Copy, please, the line with "Task: Select cell A17 with Киви" and each line that follows it through the end of the data below, exactly as given and without pictures.

(Saved data entries)

□ □ □ □ □

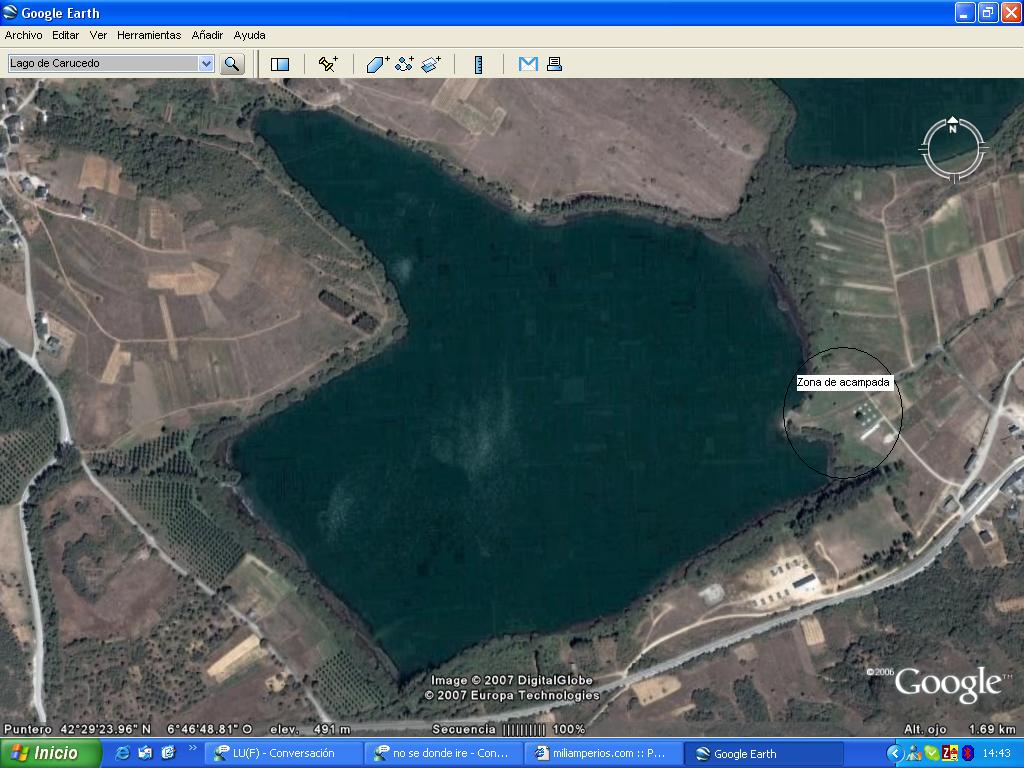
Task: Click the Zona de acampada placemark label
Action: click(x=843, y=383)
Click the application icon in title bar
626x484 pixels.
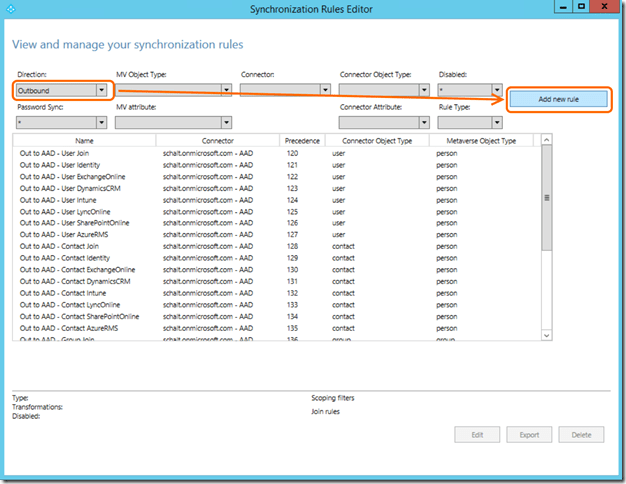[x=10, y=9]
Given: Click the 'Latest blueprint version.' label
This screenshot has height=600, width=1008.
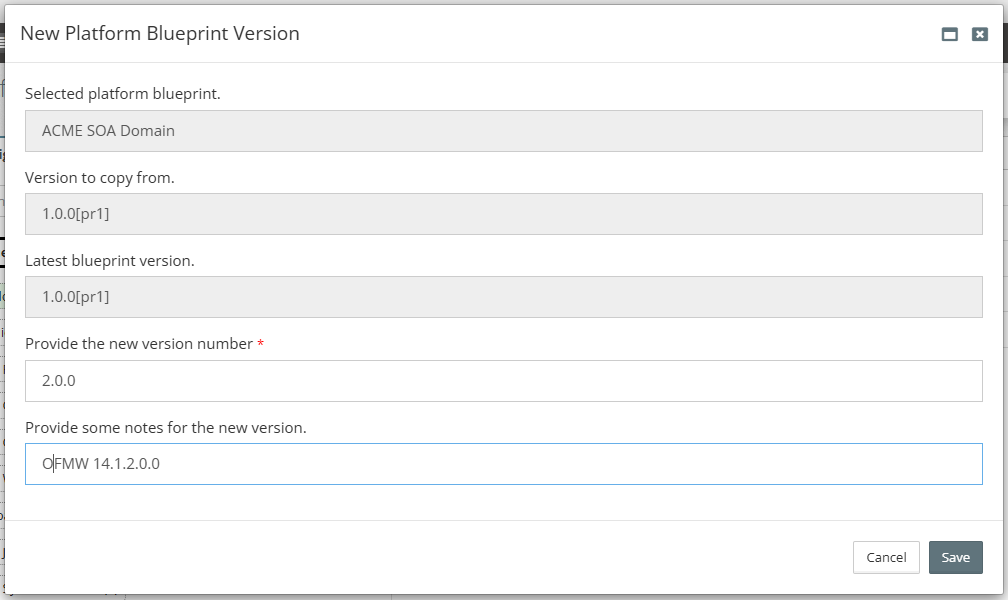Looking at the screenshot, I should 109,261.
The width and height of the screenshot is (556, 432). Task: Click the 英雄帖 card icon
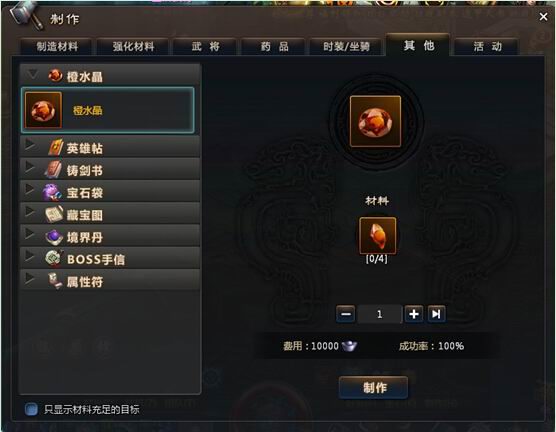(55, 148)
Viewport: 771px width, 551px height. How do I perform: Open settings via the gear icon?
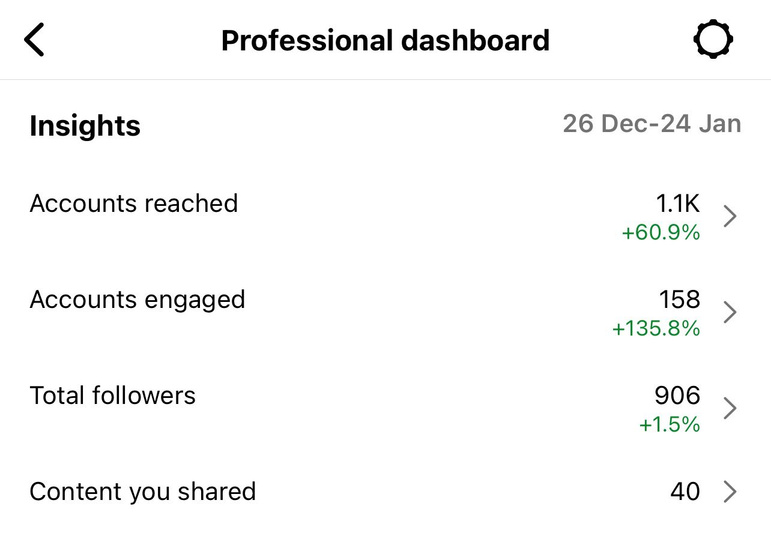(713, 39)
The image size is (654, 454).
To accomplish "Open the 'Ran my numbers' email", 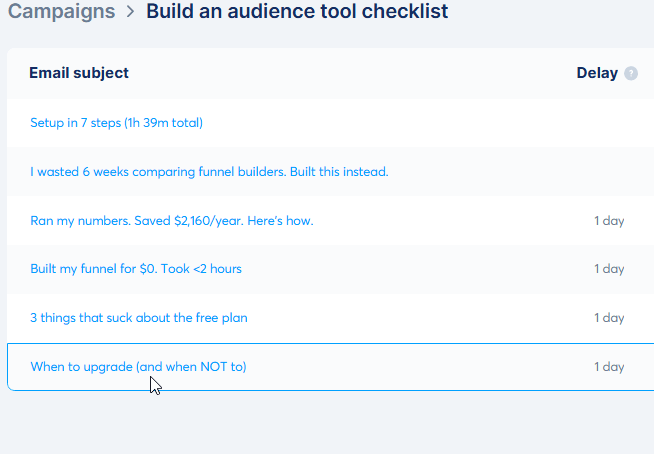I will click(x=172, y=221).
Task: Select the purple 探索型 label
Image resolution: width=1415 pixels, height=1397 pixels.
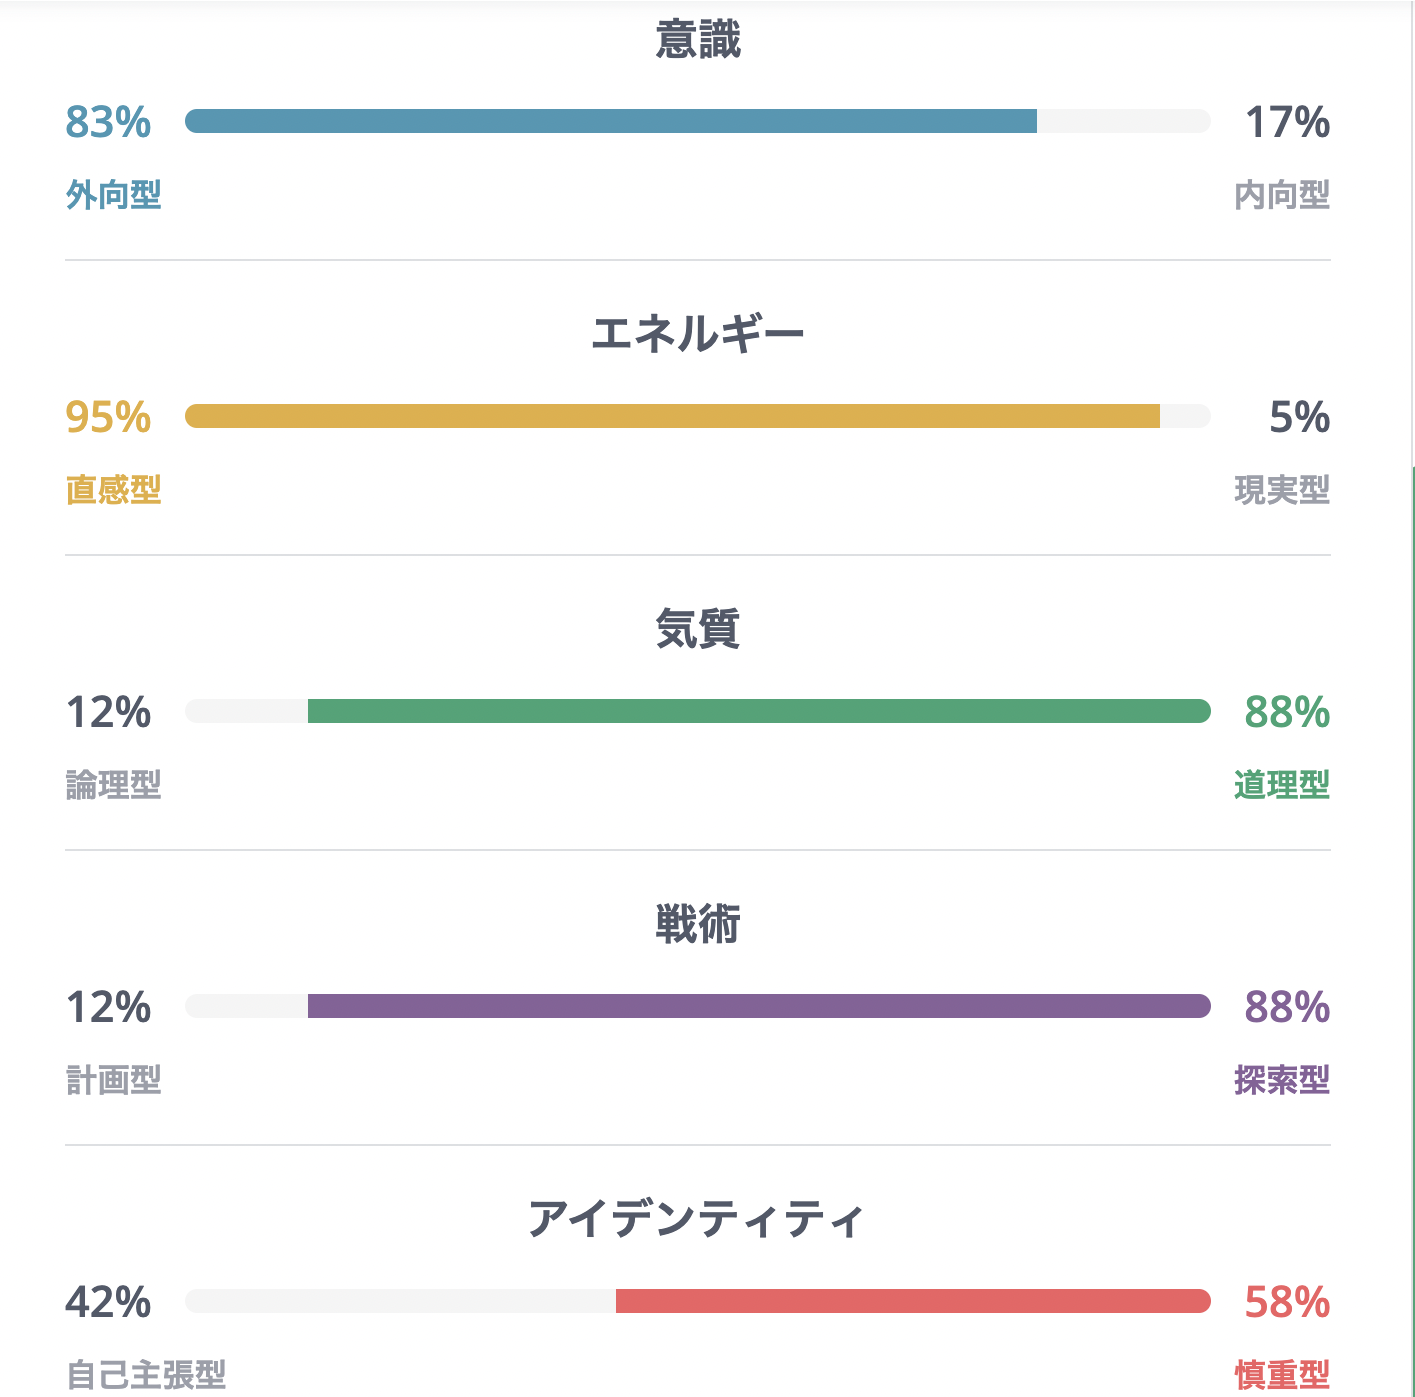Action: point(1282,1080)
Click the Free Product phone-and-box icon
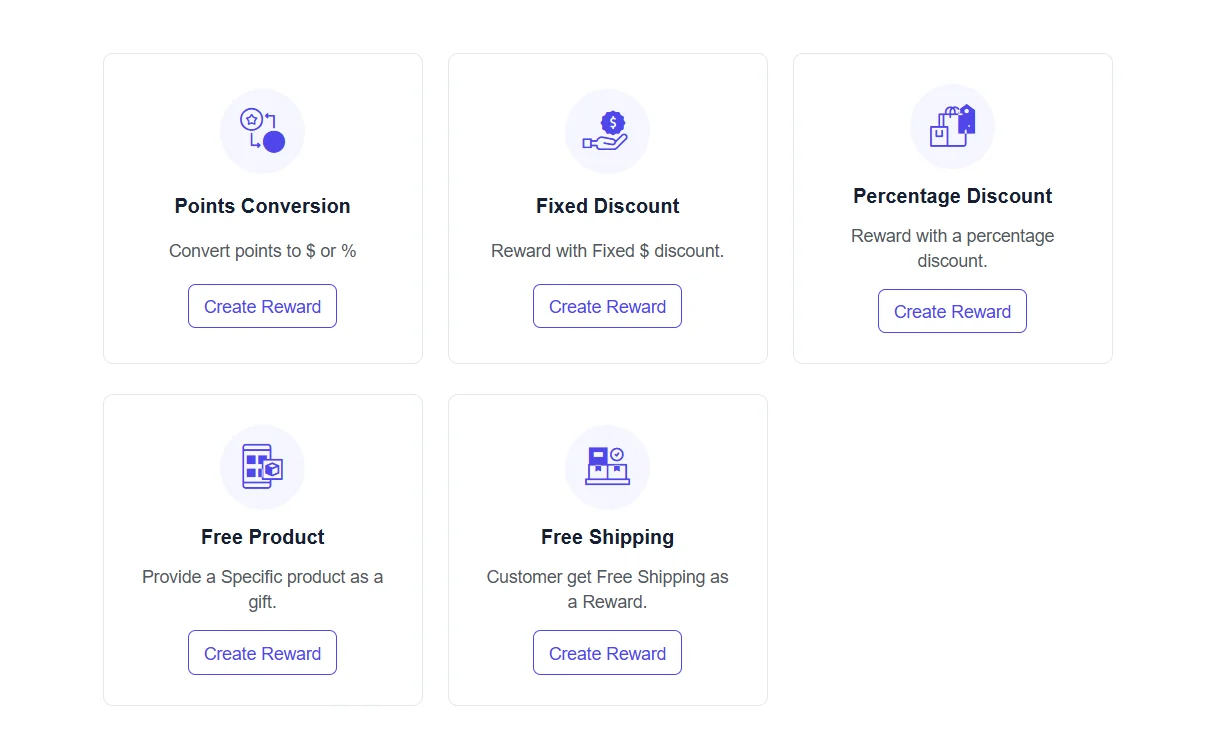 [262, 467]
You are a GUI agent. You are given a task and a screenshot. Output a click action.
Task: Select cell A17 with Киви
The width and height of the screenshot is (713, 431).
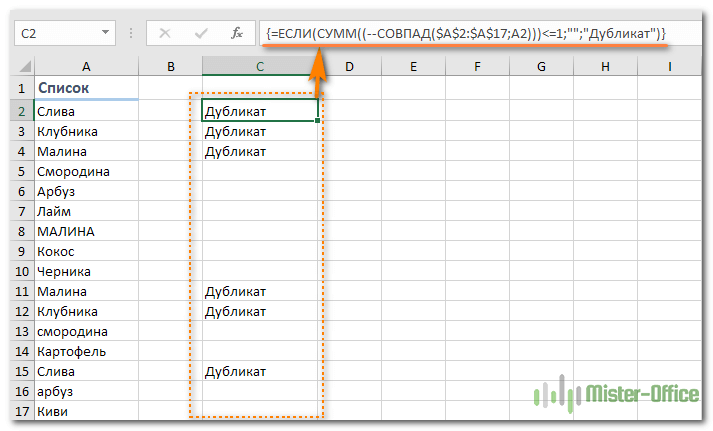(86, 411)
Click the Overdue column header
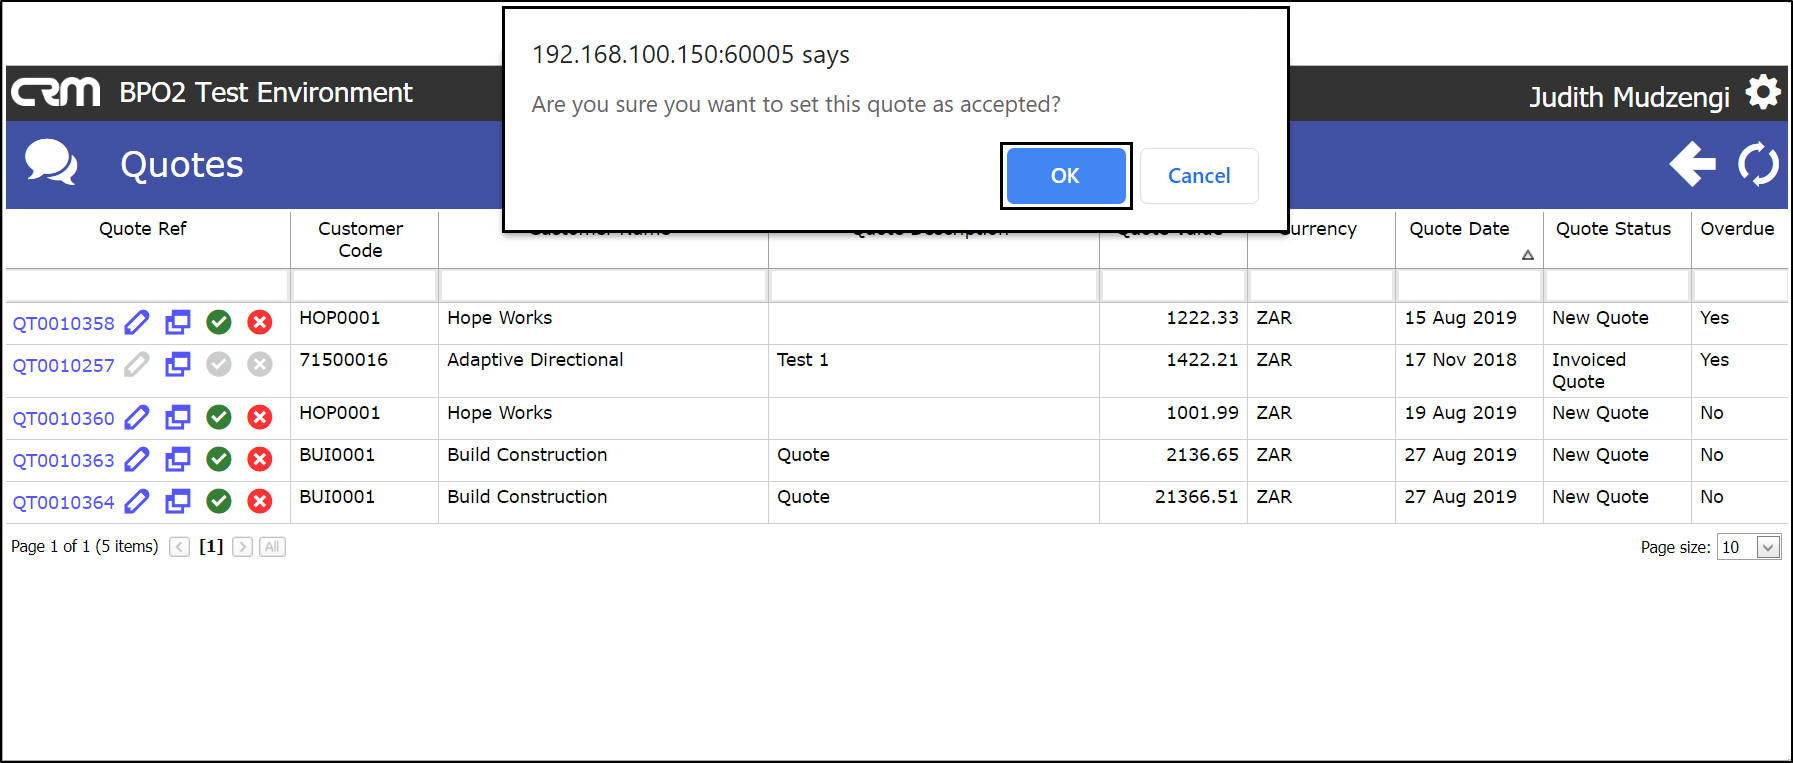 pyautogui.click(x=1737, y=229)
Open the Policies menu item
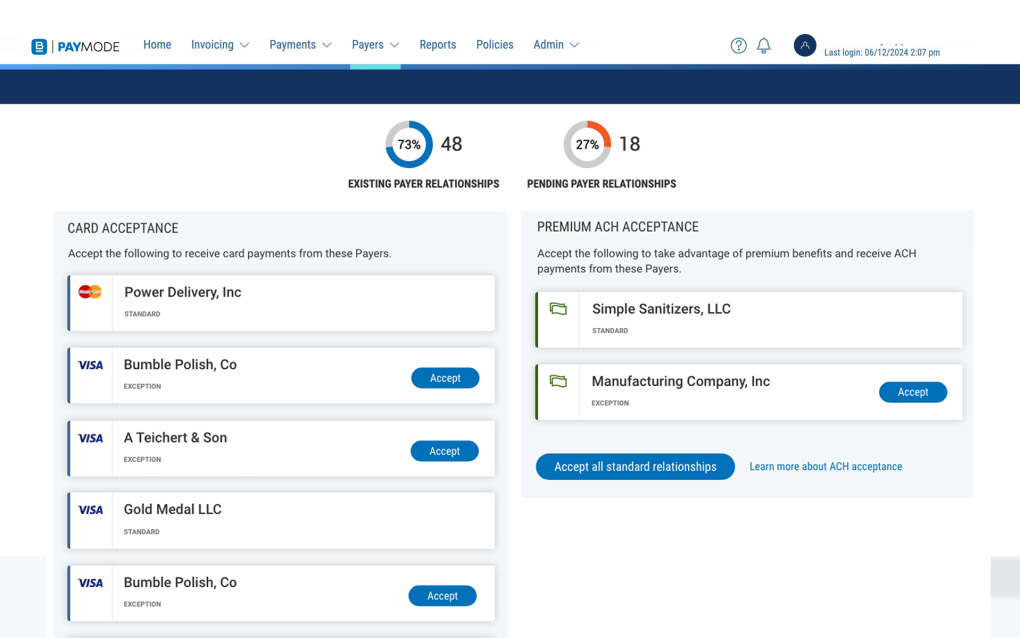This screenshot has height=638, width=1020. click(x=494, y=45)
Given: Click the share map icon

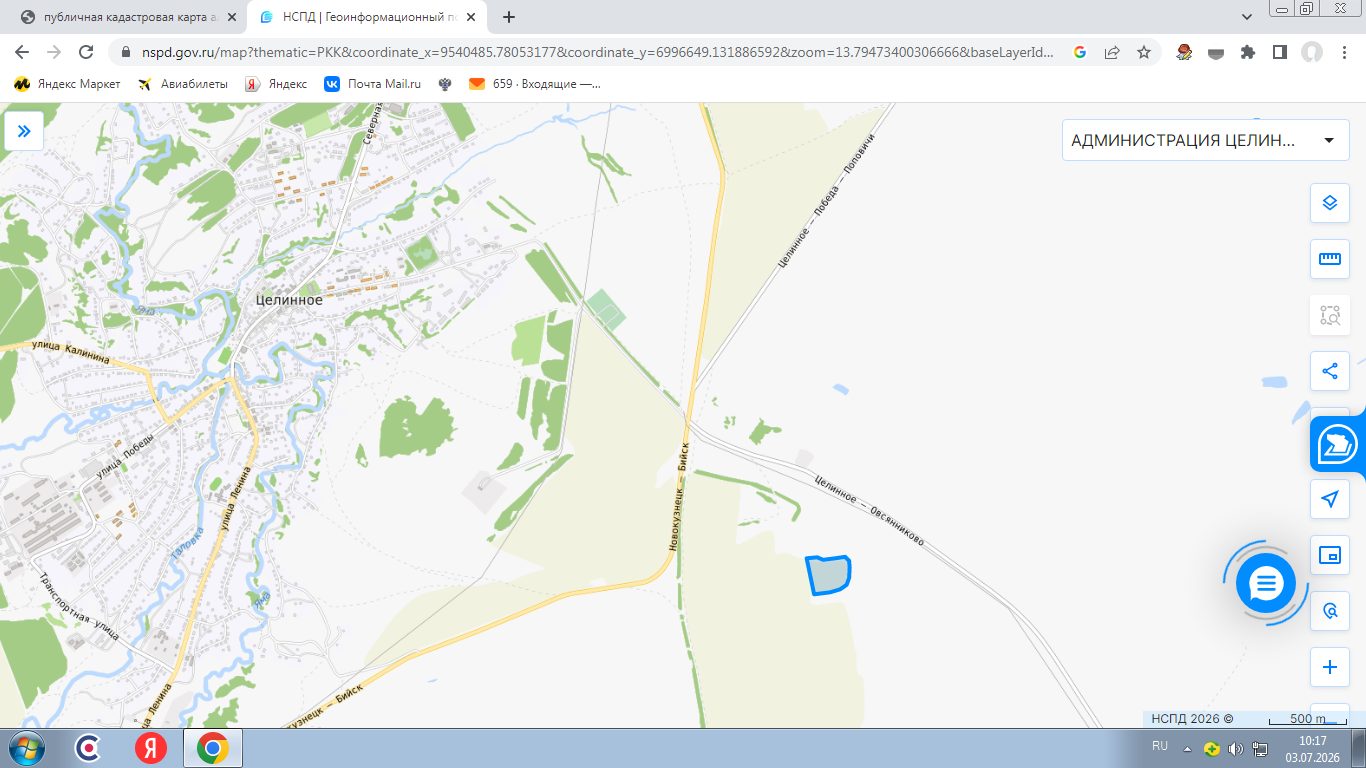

□ □ □ □ □

▶ **Completed task**
Task: Select cell A17 with Киви
The width and height of the screenshot is (713, 431).
(86, 411)
Click the Overdue column header
 pyautogui.click(x=1737, y=229)
Open the Policies menu item
This screenshot has height=638, width=1020. click(x=494, y=45)
Given: Click the share map icon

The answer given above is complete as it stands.